## Requirements:
Print everything in the material from the line containing "Where should I click to: Click the arrowhead entering mpz_clear?" down through the line containing "point(337,170)", keeping both of those lines and every character unchanged.

--- START OF Extracted material ---

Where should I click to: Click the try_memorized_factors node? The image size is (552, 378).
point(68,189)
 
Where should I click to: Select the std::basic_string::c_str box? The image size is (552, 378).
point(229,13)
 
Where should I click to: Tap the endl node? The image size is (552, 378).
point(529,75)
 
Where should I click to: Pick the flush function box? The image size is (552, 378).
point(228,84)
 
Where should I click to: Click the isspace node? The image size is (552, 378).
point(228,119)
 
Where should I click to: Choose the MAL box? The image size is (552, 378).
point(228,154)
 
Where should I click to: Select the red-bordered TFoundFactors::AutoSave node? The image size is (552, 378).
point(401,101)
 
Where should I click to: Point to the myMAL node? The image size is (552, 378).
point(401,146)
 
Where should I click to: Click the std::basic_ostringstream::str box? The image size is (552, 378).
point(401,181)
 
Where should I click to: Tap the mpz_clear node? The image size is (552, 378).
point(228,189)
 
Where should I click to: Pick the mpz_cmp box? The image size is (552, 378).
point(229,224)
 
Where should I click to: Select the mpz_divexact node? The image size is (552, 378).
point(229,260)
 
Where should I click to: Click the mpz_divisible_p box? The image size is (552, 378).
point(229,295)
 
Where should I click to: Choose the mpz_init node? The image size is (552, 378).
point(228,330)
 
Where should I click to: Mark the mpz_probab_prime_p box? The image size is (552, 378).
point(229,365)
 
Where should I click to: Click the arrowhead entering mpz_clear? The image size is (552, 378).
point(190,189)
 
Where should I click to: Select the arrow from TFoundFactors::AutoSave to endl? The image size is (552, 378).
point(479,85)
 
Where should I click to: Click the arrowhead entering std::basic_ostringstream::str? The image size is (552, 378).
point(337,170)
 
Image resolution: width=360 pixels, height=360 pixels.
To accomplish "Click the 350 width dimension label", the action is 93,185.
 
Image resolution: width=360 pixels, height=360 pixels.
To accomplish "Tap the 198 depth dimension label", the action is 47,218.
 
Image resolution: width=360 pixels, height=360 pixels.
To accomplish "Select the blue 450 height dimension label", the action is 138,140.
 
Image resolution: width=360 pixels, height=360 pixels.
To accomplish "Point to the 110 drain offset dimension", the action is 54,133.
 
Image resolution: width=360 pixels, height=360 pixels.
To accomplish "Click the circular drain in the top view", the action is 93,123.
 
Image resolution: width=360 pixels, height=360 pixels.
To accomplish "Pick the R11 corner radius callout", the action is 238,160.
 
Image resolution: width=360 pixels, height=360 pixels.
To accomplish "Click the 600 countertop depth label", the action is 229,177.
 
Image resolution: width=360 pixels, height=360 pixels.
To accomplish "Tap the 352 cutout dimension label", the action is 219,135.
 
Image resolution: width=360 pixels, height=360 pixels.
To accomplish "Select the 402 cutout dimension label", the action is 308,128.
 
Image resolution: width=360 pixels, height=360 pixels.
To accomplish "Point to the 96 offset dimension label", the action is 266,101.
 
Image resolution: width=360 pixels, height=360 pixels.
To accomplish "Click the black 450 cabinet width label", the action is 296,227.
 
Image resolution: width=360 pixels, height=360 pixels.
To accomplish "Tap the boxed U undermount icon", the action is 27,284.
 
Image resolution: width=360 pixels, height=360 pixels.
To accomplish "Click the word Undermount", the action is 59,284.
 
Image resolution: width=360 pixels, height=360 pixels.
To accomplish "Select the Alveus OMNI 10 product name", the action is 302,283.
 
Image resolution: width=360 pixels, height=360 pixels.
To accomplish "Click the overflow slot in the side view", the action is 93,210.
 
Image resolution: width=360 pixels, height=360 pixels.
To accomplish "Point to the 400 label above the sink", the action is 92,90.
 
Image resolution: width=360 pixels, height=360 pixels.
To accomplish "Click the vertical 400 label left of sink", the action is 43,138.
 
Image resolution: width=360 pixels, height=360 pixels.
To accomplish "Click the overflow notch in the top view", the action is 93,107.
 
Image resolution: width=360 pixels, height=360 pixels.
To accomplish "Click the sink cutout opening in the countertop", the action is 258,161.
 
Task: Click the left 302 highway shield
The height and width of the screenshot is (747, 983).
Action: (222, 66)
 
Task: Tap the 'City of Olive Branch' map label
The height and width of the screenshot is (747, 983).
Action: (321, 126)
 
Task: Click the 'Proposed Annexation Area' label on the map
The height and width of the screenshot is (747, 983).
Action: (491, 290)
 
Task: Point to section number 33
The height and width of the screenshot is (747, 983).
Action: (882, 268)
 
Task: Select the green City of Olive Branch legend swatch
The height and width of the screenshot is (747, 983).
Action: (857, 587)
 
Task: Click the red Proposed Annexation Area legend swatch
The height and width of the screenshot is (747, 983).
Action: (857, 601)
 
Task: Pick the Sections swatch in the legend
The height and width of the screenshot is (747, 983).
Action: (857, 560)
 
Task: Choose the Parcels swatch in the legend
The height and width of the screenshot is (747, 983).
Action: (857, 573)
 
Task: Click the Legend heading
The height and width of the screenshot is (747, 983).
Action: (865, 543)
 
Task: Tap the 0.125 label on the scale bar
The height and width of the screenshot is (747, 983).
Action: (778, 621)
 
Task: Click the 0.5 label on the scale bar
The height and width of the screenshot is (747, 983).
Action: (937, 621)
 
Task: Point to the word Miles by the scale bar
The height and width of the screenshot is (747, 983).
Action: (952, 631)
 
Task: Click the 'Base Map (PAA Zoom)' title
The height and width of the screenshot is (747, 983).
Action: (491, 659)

--- END OF Extracted material ---

## Solution to this task:
Where should I click to: Click the arrowhead entering mpz_clear? The image size is (552, 378).
point(190,189)
 
Where should I click to: Select the arrow from TFoundFactors::AutoSave to endl? The image size is (552, 378).
point(479,85)
 
Where should I click to: Click the arrowhead entering std::basic_ostringstream::str? The image size is (552, 378).
point(337,170)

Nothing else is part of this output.